Scraping ASP-based dashboards at the protocol level
How to replace Selenium and browser automation with HTTP exchanges
We’re generally lucky, as journalists, to live in a time when open data portals and releases have become common reporting tools. However, “generally” is not “always,” and there are still plenty of times where “open” data has to be more forcibly extracted from a web-based dashboard. Here at Chalkbeat, we write our fair share of scrapers, depending on the bureau and the local public records regime.
Scraping is not a crime, and I’ve got the t-shirt to prove it. But just because it’s legal doesn’t mean it’s easy, or that the administrators of data sites make programmatic access a priority. Even if they’re not intentionally obfuscating data, the tools that are used for government data release were often designed in ways that make extraction difficult.

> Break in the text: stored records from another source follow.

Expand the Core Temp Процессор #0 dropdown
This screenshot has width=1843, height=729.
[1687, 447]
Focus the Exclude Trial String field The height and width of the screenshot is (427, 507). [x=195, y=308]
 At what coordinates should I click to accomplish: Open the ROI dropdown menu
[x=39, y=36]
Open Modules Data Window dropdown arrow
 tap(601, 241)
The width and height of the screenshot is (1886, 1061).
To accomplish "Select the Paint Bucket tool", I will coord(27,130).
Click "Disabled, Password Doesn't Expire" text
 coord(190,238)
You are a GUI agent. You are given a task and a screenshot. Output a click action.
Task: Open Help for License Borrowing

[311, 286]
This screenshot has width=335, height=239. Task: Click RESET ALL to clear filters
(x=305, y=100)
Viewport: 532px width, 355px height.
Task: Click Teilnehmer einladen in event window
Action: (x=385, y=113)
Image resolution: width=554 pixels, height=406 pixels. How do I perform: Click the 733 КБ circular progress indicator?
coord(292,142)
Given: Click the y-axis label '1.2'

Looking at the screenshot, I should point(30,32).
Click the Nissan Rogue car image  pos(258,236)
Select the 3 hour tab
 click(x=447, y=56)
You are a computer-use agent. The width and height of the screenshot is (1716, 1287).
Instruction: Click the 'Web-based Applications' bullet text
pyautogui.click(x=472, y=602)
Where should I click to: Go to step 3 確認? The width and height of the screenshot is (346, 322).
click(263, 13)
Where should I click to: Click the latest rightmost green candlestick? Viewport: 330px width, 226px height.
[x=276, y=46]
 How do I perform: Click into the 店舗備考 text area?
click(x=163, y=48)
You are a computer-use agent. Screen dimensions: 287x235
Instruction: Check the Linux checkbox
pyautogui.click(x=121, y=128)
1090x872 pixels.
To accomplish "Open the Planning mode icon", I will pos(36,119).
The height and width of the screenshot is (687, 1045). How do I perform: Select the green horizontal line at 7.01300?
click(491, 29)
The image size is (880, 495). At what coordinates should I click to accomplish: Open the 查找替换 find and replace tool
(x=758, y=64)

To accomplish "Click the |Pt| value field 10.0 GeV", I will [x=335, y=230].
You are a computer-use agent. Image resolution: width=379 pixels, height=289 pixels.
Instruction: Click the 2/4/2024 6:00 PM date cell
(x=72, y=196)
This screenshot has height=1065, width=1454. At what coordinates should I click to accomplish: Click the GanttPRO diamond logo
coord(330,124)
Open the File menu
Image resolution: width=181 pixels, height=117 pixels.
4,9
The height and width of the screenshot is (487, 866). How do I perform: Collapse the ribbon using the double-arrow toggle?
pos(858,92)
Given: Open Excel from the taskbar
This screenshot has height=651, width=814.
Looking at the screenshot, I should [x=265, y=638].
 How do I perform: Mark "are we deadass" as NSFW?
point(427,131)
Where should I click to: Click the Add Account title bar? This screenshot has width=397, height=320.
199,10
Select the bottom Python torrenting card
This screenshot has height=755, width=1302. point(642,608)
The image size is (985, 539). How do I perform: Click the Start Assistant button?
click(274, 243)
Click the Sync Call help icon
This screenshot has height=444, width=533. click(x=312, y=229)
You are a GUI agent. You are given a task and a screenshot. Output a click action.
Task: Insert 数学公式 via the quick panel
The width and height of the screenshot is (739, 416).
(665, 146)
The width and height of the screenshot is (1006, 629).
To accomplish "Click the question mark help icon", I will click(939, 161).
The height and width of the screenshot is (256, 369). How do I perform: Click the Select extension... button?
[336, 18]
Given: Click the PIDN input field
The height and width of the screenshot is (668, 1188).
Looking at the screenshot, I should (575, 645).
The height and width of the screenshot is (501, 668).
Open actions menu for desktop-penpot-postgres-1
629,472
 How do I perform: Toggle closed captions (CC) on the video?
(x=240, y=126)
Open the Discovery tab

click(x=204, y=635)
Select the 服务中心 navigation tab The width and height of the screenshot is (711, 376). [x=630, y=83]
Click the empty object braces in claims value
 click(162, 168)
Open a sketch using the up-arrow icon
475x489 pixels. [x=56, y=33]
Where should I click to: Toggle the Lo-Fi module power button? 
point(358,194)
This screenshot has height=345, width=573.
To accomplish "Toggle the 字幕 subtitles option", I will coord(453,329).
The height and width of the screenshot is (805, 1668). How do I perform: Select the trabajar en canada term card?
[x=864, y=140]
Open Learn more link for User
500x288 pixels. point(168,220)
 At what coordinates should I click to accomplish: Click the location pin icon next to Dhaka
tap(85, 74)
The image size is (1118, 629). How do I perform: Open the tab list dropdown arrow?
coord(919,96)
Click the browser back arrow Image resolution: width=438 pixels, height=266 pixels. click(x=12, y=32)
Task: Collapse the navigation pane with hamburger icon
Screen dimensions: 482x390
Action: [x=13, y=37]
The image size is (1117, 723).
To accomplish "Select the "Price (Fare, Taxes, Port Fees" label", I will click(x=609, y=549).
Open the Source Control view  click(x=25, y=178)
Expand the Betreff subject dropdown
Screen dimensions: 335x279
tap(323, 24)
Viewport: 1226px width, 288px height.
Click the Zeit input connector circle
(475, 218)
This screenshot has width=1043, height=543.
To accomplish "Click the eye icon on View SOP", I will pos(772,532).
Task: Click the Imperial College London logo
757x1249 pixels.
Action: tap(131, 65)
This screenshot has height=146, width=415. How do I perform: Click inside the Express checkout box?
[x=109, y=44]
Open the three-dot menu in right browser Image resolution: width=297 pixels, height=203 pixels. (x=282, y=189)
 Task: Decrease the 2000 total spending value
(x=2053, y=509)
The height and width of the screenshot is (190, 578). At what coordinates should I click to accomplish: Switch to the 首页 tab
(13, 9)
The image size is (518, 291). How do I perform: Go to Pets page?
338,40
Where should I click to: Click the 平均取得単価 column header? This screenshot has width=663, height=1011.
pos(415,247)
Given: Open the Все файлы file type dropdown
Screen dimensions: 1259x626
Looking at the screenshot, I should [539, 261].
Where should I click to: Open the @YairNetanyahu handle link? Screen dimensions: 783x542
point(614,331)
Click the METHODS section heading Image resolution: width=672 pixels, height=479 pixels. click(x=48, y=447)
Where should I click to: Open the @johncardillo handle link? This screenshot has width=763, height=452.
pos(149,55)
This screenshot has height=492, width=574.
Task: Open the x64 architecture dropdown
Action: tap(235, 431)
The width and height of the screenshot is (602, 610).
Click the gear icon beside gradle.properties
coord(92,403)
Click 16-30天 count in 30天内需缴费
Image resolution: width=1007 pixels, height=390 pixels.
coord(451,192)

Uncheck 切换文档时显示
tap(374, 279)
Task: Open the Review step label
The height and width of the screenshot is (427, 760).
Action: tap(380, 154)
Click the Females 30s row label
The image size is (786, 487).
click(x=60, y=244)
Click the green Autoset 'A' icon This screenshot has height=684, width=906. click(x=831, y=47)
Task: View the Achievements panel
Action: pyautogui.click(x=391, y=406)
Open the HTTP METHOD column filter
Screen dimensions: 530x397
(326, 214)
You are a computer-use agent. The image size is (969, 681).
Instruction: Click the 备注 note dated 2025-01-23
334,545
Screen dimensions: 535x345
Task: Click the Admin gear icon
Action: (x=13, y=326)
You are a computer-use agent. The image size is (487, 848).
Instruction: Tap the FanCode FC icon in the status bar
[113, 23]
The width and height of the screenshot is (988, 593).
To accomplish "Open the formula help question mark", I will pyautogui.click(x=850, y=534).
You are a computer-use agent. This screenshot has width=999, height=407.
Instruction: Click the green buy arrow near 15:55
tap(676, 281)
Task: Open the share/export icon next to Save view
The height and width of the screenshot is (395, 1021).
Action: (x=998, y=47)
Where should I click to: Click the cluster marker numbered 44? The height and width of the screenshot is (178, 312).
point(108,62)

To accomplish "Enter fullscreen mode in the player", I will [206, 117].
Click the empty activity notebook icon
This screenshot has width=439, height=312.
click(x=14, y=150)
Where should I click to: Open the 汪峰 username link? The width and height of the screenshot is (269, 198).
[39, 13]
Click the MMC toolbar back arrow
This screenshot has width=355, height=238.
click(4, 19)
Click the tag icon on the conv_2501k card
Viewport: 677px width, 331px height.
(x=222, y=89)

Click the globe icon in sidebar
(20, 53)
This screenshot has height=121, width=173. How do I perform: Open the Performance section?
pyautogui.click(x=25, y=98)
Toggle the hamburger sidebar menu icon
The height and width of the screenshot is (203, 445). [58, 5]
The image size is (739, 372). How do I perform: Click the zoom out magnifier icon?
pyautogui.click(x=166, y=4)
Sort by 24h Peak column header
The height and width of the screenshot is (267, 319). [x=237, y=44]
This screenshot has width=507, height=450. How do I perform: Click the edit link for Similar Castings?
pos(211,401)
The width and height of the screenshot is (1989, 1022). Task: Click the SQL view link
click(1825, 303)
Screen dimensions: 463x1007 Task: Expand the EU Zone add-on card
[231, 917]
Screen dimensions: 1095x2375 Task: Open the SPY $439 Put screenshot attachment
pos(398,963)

Sites using Microsoft’s ASP framework are particularly notorious for being opaque to simple scraping techniques. Faced with one of these dashboards, many data journalists turn to browser automation tools, like Selenium, that let them script clicks and keystrokes. However, this approach brings its own challenges:
- Our fleshy, human eyes can easily see when the page is “interactable,” but it can be difficult to tell a computer when a page is ready to receive clicks, meaning that the script will either try to click/type too quickly or incorporate error-prone delays.
- Pages are often not designed to be used programmatically, so we have to figure out selectors for inputs that may not be marked clearly, or might not exist until JavaScript creates them.
- A browser will try to load images and other resources, many of which we don’t “need” for the data and which slow down our process.
- Selenium requires a lot of memory and isn’t tremendously stable, which often means it’s tough to run on an EC2 instance or another virtual machine for automatic scraping at regular intervals.
As an alternative, instead of pretending to be a user with a keyboard and mouse, we should pretend to be a browser client that only knows how to send and receive messages. Essentially, we will drop down to the actual HTTP exchange layer.
Scraping via pure requests is more abstract and requires us to understand a bit more about the client/server protocol, but it reduces the process to a simple set of back-and-forth transactions: we send a message, record the response, rinse and repeat.
Ironically, the “smarter” and more interactive a page is in terms of client-side code, the more likely that it’s backed by simple HTTP endpoints that the scripts (and in many cases, native apps) are talking to, and which we can also contact for data directly.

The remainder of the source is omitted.